Nieuws uit andere afdelingen
Analytische Filosofie.
‘The house of fiction has in short not one window, but a million - ... at each of them stands a figure with a pair of eyes, or at least with a field glass, which forms, again and again, for observation a unique instrument, insuring to the person making use of it an impression distinct from every other. He and his neighbours are watching the same show, but one seeing more where the other sees less, one seeing black where the other sees white, one seeing big where the other sees small, one seeing coarse where the other sees fine’.
Aldus Henry James, in een voorwoord bij The Portrait of a Lady. Iets dergelijks zou gezegd kunnen worden over het gebouw van de filosofie. Over het aantal vensters wil ik mij niet uitlaten, maar dat het er vele zijn staat wel vast. En dienovereenkomstig zijn er ook vele verschillen in wat de filosofen, de mannen-en-vrouwen-in-het-venster, zien en beschrijven: ‘one seeing more where the other sees less; one seeing big where the other sees small; one seeing coarse where the other sees fine’.
Existentialisten, fenomenologen, dialectici - allen hebben zij a.h.w. hun eigen uitkijkposten (maar sommige daarvan zijn beter dan andere). Ook de analytische filosofie bezit een eigen groepje van vensters. Wat ziet men daardoor, en vooral: wat ziet men daardoor groot en in detail?
De analytische manier van zien is in hoge mate indirect. Wat men primair wil zien, dat is de werking van de ogen en de field glasses, zowel van de mensen binnenshuis als van hen die in de tuin rondlopen.
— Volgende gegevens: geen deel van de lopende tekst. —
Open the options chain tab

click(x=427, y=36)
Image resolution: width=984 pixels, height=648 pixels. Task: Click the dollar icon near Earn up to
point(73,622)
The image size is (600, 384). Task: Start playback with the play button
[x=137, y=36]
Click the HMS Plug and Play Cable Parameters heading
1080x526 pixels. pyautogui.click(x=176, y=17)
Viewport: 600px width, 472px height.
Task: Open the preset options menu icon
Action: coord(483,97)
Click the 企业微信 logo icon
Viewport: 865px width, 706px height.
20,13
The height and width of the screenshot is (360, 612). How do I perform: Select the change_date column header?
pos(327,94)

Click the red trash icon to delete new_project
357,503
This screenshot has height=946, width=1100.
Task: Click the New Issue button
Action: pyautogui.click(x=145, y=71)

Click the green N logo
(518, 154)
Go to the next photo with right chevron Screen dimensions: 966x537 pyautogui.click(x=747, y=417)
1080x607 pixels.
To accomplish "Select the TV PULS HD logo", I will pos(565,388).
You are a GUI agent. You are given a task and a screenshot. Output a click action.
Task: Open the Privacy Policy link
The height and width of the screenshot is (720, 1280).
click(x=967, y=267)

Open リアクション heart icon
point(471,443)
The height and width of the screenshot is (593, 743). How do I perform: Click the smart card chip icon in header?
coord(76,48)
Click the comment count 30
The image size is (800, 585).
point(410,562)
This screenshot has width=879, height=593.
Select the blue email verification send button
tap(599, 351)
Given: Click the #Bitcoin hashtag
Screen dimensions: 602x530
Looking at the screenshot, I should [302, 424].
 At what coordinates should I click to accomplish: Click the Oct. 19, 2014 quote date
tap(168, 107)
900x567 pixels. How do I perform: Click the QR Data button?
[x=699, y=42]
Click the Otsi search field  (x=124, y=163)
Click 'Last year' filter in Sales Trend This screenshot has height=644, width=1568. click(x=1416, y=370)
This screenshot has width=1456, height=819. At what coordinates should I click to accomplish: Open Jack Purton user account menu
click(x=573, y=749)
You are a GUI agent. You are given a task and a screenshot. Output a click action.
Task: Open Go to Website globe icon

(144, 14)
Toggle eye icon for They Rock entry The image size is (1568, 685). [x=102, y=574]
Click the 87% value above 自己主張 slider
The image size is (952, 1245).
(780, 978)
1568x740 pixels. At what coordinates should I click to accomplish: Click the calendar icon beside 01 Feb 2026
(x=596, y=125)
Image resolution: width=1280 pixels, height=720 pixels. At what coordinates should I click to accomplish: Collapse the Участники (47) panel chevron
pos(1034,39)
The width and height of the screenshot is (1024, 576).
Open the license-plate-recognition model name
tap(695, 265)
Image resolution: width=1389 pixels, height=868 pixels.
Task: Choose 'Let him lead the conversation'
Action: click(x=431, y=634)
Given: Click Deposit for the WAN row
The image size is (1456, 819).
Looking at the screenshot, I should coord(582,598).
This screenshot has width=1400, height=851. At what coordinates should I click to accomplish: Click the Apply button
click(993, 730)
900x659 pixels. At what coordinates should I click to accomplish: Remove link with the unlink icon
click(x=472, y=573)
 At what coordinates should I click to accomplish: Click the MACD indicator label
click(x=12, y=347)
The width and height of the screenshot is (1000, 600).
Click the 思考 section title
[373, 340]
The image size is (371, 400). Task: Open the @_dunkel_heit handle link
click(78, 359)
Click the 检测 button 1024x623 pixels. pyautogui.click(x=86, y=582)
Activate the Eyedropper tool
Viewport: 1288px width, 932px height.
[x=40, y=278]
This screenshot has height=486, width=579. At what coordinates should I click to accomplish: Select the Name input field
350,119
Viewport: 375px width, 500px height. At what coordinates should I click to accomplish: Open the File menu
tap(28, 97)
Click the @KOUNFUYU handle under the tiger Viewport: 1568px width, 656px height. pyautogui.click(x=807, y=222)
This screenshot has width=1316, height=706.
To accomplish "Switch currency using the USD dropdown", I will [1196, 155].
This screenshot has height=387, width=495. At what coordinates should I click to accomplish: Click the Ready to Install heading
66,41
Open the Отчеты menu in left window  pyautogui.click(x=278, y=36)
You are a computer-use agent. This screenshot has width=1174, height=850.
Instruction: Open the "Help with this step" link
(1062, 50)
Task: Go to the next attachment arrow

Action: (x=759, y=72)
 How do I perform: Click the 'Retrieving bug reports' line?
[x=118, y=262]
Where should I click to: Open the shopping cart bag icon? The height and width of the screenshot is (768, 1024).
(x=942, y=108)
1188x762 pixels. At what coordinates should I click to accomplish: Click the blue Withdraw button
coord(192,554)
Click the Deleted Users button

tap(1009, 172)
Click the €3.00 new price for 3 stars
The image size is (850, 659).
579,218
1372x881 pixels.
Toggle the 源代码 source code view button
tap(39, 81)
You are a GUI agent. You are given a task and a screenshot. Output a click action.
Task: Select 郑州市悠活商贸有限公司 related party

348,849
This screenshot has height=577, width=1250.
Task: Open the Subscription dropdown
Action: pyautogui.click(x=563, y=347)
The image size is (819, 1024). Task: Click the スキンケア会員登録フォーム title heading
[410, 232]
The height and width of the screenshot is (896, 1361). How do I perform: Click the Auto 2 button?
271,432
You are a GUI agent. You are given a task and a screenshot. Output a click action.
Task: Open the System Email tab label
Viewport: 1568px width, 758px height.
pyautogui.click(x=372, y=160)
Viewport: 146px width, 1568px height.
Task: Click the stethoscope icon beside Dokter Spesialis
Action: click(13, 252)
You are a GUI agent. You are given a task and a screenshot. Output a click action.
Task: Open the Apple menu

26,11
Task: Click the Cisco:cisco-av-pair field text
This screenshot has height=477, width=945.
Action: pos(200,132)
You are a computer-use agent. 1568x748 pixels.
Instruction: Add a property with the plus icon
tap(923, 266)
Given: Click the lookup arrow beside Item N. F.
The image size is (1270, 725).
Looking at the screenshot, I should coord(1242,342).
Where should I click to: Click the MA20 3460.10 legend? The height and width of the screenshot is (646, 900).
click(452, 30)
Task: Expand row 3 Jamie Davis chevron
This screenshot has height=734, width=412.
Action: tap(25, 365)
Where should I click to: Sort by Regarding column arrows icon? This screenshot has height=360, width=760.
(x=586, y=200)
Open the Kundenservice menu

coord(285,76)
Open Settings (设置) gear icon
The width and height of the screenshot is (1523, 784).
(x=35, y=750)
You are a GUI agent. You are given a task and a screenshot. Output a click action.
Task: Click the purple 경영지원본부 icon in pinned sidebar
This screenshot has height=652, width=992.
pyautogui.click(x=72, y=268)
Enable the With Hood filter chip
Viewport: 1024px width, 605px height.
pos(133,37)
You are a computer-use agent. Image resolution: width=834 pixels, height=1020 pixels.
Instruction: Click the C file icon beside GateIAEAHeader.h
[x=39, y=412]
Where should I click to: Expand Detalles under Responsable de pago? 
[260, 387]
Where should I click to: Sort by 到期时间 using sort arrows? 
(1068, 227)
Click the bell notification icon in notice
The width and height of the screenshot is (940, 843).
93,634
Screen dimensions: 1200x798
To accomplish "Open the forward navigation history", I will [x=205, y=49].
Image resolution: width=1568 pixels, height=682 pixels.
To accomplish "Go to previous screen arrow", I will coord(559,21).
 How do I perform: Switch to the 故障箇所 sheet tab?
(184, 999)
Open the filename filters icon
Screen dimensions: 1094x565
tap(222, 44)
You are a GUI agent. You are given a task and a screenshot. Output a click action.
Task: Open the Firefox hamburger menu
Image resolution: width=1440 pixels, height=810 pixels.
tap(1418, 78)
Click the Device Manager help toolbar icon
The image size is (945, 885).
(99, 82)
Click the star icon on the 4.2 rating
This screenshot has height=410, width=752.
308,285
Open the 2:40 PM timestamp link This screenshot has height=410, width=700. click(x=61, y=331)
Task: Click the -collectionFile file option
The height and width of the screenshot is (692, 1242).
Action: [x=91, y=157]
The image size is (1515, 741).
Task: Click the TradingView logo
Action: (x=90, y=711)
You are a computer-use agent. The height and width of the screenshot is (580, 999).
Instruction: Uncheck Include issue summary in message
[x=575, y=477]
Wat en hoe zien en beschrijven zij? Nu verder zonder analogie:
De primaire interesse van analytische filosofen geldt de begrippen die wij gebruiken om ons over de werkelijkheid uit te laten. Dat kunnen bijv. zijn de begrippen van de wetenschap (analytische wetenschapsfilosofie); de begrippen van het ethisch taalgebruik (analytische ethiek); de begrippen van de kunstbeschouwing (analytische esthetica); de begrippen die betrekking hebben op de verbinding van lichaam en geest (analytische antropologie). Analytische filosofen hebben zich beijverd om per gebied groepen van begrippen te onderscheiden en de betrekkingen daartussen te bestuderen. Voor de wetenschapsfilosofie zijn dat bijv. de observatiebegrippen, de dispositiebegrippen en de theoretische begrippen; voor de esthetica de niveaux van beschrijving, interpretatie en waardering. Of ook wel werden min of meer afzonderlijke begrippen, voorzover daaraan een belangrijke rol werd toegekend, tot voorwerp van onderzoek gemaakt. Dit zijn vooral de dingen die analytici het liefst in het groot en in detail willen zien.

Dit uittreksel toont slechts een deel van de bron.